Emergency contraception, also known as “the morning after pill” or “EC,” can be used up to 5 days after unprotected intercourse (depending on the method you select). Emergency contraception works either by keeping the ovaries from releasing eggs (“emergency contraception pills”) or by affecting the way sperm moves so they can’t join with an egg (copper IUD). Emergency contraception is used to prevent pregnancy; it’s not the “abortion pill.” If you are already pregnant, emergency contraception will not work.Additional Information about Emergency Contraception
At Planned Parenthood of Michigan, we offer three different emergency contraception options.
Option 1: Plan B or EContra EZ (Levonorgestrel)
- Effective for up to 3 days after unprotected intercourse. (Less effective the longer you wait. No longer considered effective after 3 days.)
- Levonorgestrel is most effective for people with a Body Mass Index (BMI) that is less than 25. It is not effective for those who have a BMI of 30 or more.
- Levonorgestrel is most effective when taken as soon as possible after unprotected intercourse.
- No office visit necessary.
- Safe to take while breast feeding.
- Can be taken more than once in a menstrual cycle, but may be less effective if taken after Ella in the same cycle.
Levonorgestrel is available at all of our health centers without a prescription. That means that you can walk in anytime our health centers are open and pick up Levonorgestrel over the counter.
Option 2: Ella (Ulipristal Acetate)
- Effective for up to 5 days after unprotected intercourse, with no decrease in effectiveness. Ella is just as effective if taken on day 1 or day 5 after unprotected intercourse.
- Most effective for people with a Body Mass Index (BMI) of 30 or less. It is not effective for those who have a BMI of 35 and more.
- Office visit is necessary for a prescription.
- If taken while breast feeding, "pump and dump" is required for 36 hours.
- Should not be taken more than once in a menstrual cycle. Can be taken after Plan B in same cycle.
Ella is the newest emergency contraception pill. It is available by prescription (office visit required). The good news is that once you’ve received a prescription for Ella, you can walk in anytime our health centers are open and pick up a refill for the duration of the prescription.
We are one of the only providers in the state that regularly stocks Ella. As timing is of the essence with emergency contraception, we want to ensure our patients have access to emergency contraception when they need it. Ella is not routinely stocked by pharmacies; many pharmacies are able to order Ella, which could mean a one- or two-day delay.
Option 3: IUD (intrauterine device)
- Effective for up to 5 days after unprotected intercourse, with no decrease in effectiveness. An IUD is just as effective if inserted on day 1 or day 5 after unprotected intercourse.

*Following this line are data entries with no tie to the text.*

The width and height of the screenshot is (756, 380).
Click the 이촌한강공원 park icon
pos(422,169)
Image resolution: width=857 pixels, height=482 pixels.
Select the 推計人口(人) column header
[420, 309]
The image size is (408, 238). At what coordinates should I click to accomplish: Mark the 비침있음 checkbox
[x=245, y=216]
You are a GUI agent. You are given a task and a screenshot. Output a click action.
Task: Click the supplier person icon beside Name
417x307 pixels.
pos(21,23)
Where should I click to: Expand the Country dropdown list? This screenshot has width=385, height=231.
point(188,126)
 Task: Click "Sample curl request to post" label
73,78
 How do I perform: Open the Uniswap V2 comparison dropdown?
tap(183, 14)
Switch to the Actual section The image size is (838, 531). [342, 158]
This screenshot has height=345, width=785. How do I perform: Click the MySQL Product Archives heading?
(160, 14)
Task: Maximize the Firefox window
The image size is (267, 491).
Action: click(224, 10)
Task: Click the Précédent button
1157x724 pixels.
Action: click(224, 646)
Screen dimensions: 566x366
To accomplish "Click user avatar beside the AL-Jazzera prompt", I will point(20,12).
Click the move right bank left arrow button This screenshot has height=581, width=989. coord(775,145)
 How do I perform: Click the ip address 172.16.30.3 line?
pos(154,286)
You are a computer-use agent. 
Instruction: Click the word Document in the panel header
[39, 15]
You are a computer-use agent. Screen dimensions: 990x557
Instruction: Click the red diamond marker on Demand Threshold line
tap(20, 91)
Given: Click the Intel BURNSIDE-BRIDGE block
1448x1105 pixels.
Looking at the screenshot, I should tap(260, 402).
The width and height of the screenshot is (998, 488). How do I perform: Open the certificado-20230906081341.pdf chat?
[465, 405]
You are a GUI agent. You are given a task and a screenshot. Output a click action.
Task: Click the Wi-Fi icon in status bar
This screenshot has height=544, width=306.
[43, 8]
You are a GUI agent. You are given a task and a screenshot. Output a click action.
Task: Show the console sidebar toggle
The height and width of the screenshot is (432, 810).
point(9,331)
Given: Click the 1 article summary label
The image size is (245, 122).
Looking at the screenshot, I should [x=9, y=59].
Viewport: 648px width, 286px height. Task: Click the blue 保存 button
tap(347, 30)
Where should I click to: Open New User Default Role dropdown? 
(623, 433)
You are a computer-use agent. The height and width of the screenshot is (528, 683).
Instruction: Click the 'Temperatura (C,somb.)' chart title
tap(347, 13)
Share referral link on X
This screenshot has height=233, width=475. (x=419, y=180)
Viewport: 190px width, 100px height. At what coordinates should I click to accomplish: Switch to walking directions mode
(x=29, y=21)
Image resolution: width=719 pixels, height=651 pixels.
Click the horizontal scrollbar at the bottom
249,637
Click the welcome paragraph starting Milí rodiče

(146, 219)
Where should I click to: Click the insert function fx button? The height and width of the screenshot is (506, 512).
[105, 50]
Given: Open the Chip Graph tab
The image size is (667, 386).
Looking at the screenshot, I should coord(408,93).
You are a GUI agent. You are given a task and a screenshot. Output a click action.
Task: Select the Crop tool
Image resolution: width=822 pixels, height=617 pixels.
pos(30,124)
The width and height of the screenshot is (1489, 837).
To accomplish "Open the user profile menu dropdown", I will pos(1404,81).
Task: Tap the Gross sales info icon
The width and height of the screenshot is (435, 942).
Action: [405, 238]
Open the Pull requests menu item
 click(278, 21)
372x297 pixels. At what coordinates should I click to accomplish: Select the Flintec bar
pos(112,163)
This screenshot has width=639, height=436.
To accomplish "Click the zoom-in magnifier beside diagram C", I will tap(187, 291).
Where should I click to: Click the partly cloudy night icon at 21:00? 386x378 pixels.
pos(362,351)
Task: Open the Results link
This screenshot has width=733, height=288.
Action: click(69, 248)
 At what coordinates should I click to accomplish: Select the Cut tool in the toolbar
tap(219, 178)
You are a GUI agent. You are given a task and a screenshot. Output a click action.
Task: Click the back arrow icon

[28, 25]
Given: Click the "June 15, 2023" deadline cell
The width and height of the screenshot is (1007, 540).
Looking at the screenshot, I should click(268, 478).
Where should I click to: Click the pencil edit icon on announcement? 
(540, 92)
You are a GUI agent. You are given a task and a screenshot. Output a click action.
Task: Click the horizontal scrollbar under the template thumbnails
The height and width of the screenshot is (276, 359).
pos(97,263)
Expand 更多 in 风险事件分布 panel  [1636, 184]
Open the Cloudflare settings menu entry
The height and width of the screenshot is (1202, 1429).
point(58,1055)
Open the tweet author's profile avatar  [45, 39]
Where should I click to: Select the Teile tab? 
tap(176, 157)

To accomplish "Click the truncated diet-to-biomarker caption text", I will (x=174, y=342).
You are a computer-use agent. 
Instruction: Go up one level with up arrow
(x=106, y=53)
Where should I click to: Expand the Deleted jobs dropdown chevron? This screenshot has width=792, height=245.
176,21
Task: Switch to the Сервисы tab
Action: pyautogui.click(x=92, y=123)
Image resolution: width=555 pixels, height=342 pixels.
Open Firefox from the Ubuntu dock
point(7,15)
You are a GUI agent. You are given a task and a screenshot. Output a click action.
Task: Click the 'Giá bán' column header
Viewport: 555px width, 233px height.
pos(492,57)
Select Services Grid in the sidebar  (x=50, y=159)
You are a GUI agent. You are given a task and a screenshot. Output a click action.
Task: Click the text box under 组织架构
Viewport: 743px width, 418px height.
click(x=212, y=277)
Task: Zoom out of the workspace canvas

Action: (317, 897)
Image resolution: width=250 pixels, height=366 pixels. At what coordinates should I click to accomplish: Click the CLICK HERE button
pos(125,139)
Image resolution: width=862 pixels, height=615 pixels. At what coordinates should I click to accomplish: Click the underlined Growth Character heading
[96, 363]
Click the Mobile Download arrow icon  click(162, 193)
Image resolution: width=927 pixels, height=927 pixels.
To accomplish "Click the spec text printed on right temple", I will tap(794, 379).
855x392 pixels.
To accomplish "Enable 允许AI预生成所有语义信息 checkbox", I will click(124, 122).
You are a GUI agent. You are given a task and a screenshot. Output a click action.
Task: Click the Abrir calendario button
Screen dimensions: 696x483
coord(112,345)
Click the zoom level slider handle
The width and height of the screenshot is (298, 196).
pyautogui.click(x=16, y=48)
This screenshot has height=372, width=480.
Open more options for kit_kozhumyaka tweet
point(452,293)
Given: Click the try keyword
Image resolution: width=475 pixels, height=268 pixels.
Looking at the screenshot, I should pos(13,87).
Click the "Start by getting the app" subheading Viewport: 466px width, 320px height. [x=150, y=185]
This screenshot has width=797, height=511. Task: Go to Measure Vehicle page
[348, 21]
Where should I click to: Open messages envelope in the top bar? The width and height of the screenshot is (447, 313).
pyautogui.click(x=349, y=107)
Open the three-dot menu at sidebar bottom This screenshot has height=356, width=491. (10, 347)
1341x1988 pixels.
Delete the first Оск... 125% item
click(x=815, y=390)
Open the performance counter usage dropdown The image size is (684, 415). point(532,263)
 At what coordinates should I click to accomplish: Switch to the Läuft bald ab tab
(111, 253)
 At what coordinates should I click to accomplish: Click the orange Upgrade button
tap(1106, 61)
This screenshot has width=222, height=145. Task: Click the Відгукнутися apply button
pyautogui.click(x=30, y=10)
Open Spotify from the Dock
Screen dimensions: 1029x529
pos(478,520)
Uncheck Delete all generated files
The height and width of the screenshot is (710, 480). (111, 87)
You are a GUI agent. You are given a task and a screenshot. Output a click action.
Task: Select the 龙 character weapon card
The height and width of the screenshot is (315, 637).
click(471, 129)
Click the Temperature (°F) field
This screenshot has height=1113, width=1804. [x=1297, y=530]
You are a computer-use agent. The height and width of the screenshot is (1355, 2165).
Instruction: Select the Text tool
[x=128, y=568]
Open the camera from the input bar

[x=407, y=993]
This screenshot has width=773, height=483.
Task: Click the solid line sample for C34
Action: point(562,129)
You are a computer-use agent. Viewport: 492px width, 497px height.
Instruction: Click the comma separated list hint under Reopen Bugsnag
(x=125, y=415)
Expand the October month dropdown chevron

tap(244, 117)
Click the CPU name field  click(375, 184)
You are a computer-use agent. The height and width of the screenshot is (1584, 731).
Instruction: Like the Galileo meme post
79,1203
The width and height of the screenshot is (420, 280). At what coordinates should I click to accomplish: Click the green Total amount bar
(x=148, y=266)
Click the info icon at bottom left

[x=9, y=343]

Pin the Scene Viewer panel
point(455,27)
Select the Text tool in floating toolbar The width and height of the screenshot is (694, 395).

- Effective for people regardless of their Body Mass Index (BMI).
- Office visit required.
- Safe while breast feeding.
- Effective as birth control for many years.
An IUD is the most effective emergency contraception option. An office visit with a clinician is required to insert the device. IUDs are also among the most effective long acting, reversible birth control methods. Once inserted, it is an effective method of birth control for many years.
What is BMI?
Body Mass Index (BMI) is a measure of a person’s body fat based on height and weight. BMI is important when selecting an emergency contraception method as research studies have found that certain methods are more effective when BMI falls within a given range.